Anadolu Ajansı'nın haberine göre, Mısır mahkemesi, "casusluk" davası olarak bilinen davada, daha önce idam konusunda görüş için dosyasını müftülüğe gönderdiği, darbeyle görevinden uzaklaştırılan seçilmiş cumhurbaşkanı Muhammed Mursi ve İhvan Rehberlik Konseyi Başkan Muhammed Bedii'nin de aralarında bulunduğu 17 kişiyi müebbet hapis cezasına çarptırdı. Mısır'da müebbet cezası alan mahkumlar, 25 yıl hapis yatıyor.
MURSİ'YE DİĞER DAVADAN İDAM
Mahkeme, Mursi ve Bedii dahil hapisteki yedi Müslüman Kardeşler üyesi hakkında "hapishaneler baskını" davasında 16 Mayıs'ta verilen idam cezalarını ise onadı.
Mısır yasalarına göre, dosyaların müftülüğe gönderilmesi istişare anlamı taşıyor ve mahkemenin alacağı karar üzerinde bağlayıcılığı bulunmuyor. Mahkeme müftünün idamı onaylamaması durumunda dahi idama hükmedebiliyor.
CASUSLUK DAVASINDA VERİLEN İDAM KARARLARI
Mahkeme 36 kişinin yargılandığı "casusluk" davasında Hürriyet ve Adalet Partisi (HAP) Genel Sekreteri Muhammed el-Biltaci, İhvan Rehberlik Konseyi Başkan Yardımcısı Hayrat Şatır ile Cumhurbaşkanlığı Sekreteri Ahmed Abdulati'nin de aralarında bulunduğu 16 kişiye ise idam cezası verdi.
İdama çarptırılan sanıklardan Şatır'dan sonra İhvan'ın "ikinci beyni" olarak bilinen Mahmud İzzet'in de aralarında bulunduğu 13 kişi gıyaben yargılanıyordu.
Mahkeme, aynı davada Mursi dönemi, Cumhurbaşkanlığı Divanı Başkanı Muhammed Rifaa et-Tahtavi ve yardımcısı Esad Şeyha'nın ise yedişer yıl ağır hapis cezasına hükmetti. Sanıklardan birinin de yargılama sürecinde hayatını kaybettiği belirtildi.

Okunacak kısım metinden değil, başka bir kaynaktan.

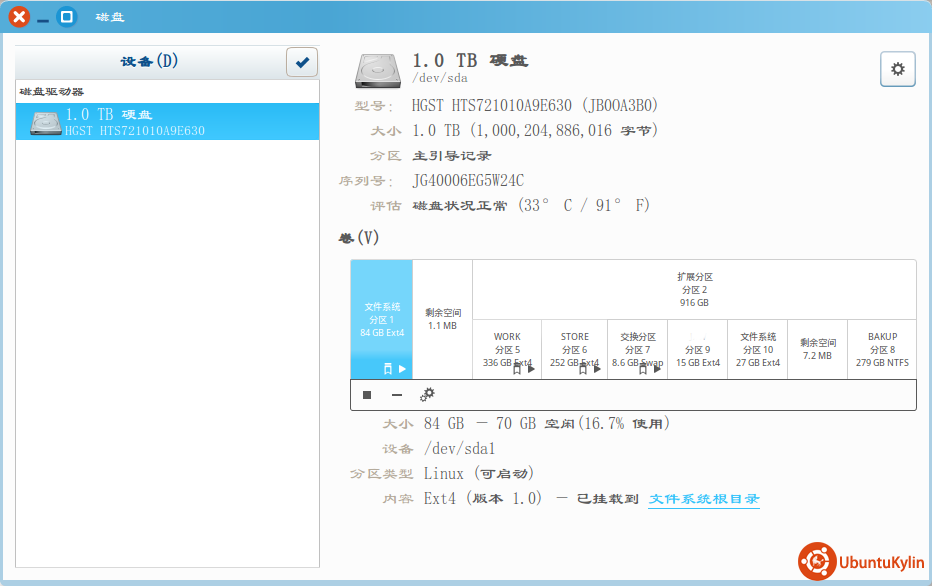Open the partition options gears icon
Image resolution: width=932 pixels, height=586 pixels.
click(428, 395)
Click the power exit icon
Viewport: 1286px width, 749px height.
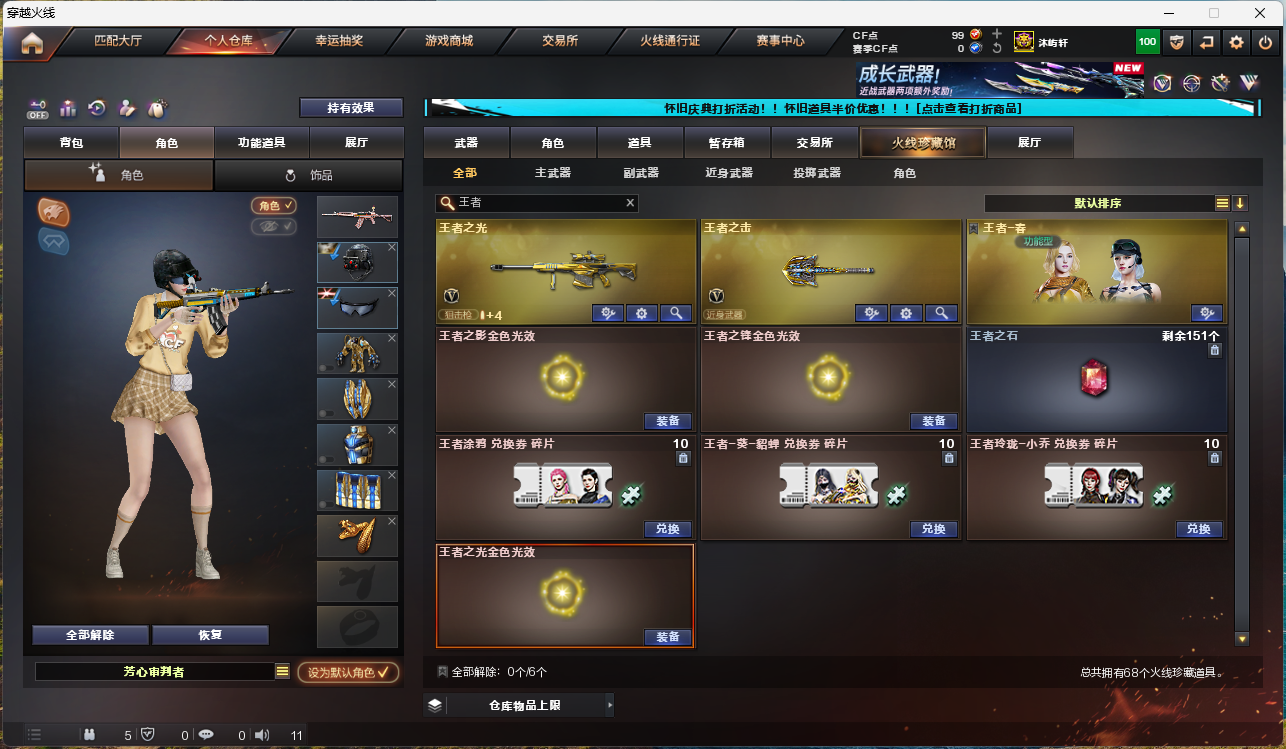tap(1265, 42)
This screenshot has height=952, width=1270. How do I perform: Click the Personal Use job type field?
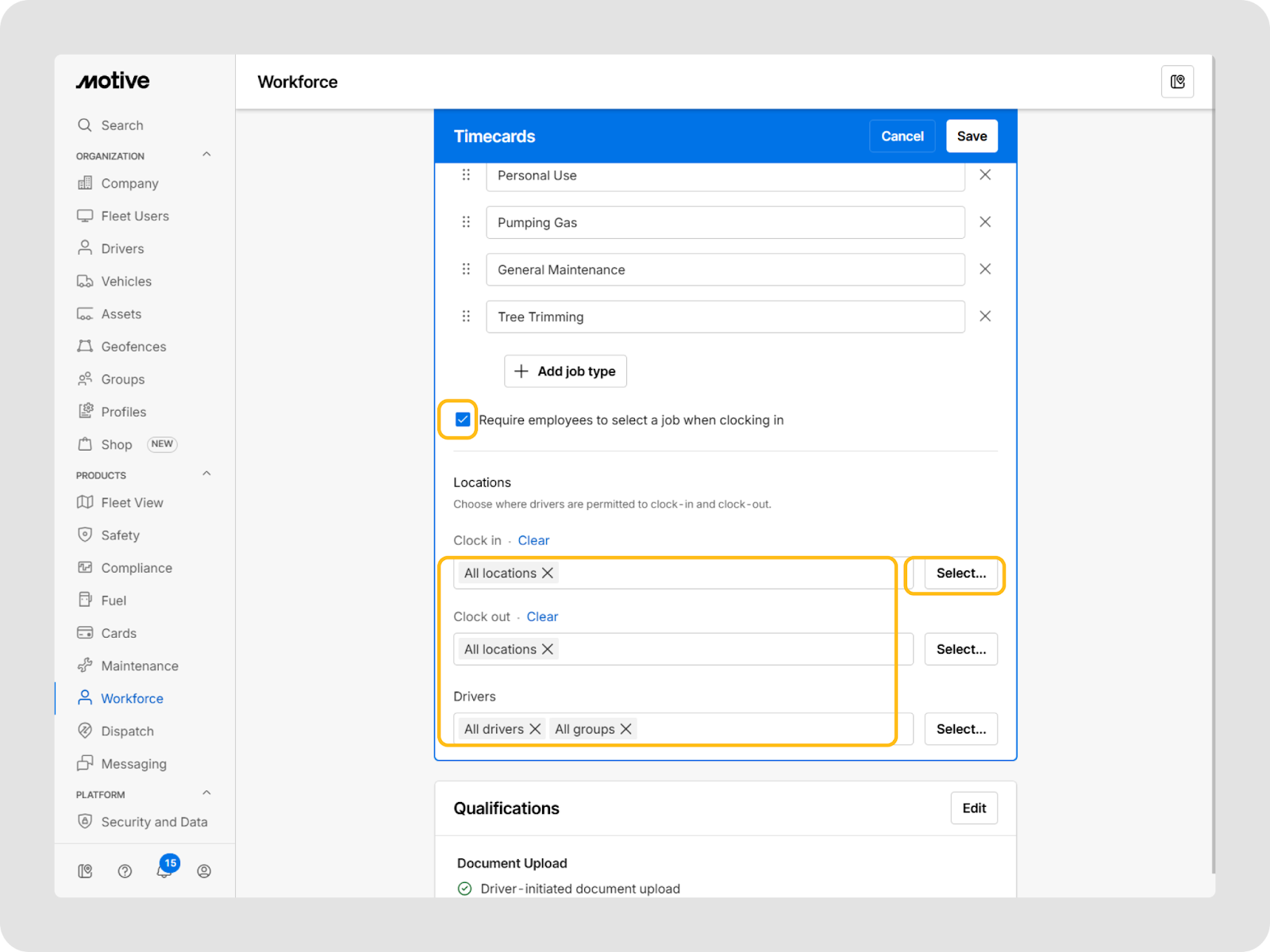point(725,176)
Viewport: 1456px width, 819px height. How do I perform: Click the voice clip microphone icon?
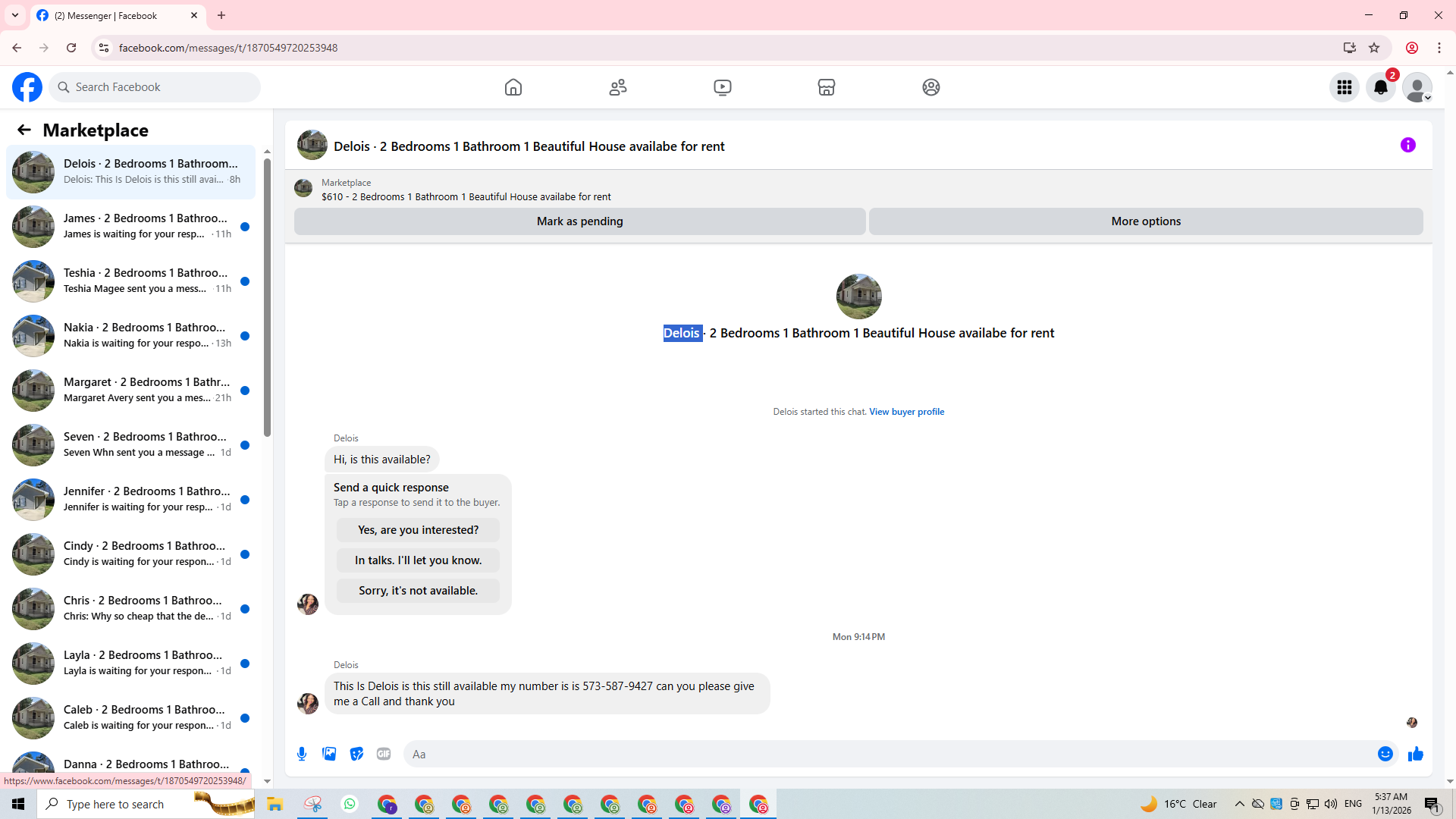pyautogui.click(x=302, y=754)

MURSİ'NİN OĞLUNDAN SERT TEPKİ
Mursi hakkında verilen karara oğlu Usame Mursi de sert tepki gösterdi. AA muhabirine kararı tanımadıklarını söyleyen oğul Mursi, "Ülkenin meşru cumhurbaşkanı ve 25 Ocak devriminin en önemli kazanımlarından biri hakkında idam kararı verildi. Bu, Mısır ve 25 Ocak devrimi üzerinde oynanan yeni bir kumardır ve darbe yönetiminin ülkeyi meçhule sürükleme isteğidir" dedi.
Mevcut yönetimin siyasi rakiplerinden "kurumsal olarak intikam almasının" bir acizlik ve korku göstergesi olduğunu savunan Mursi, "Mahkemenin kararını tanımıyoruz, reddediyoruz ve yok sayıyoruz. Geçersiz siyasi bir hükümdür. Adalete ve hukuka saygısı olmayan bu maskarada (idam kararı) payı olan herkes yargılanacaktır" diye konuştu.
HAPİSHANELER BASKINI
Ülkede "Vadi'n-Natrun Hapishanesi Olayı" olarak da bilinen "hapishaneler baskını" davasında, 106'sı firari ve 25'i tutuklu 131 sanık, 25 Ocak 2011'de Cumhurbaşkanı Hüsnü Mübarek'in devrilmesiyle sonuçlanan halk ayaklanmasında, "11 hapishane ve karakola saldırarak, 3 subayı kaçırmakla" suçlanıyor.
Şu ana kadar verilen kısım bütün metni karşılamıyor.